**WORK TO COMPLETE**
Omit every picture while repeating the entries exactly.

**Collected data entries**
○ ○ ○ ○

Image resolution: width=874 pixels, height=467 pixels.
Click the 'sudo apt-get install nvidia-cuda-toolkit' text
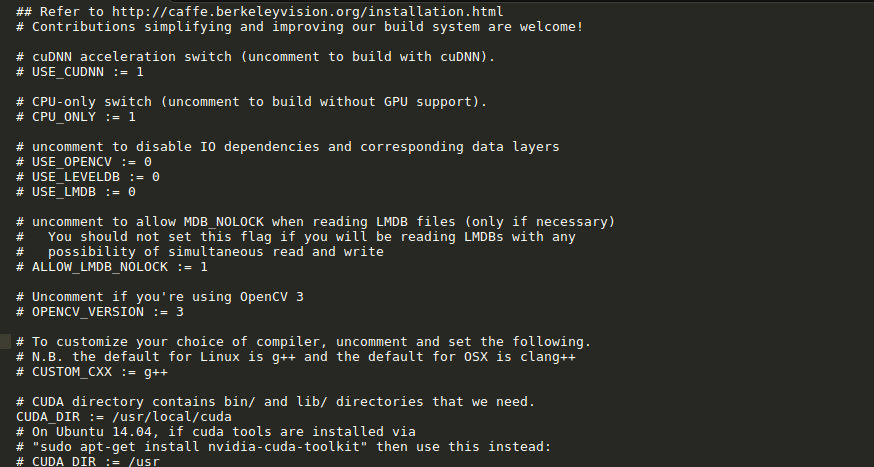(200, 447)
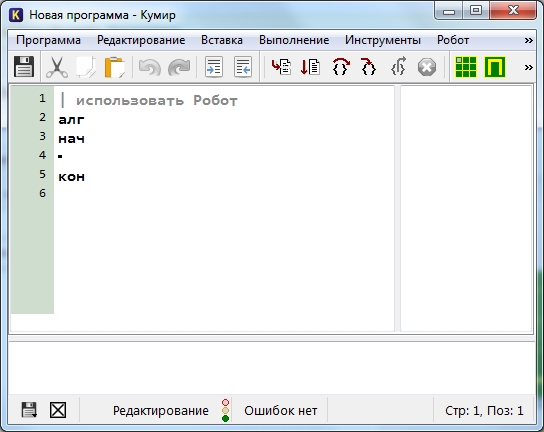Open the Выполнение menu

tap(294, 40)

○ ○ ○ ○

**YOUR SOLUTION**
Image resolution: width=874 pixels, height=467 pixels.
Click the 'sudo apt-get install nvidia-cuda-toolkit' text
(200, 447)
Open the Выполнение menu

tap(294, 40)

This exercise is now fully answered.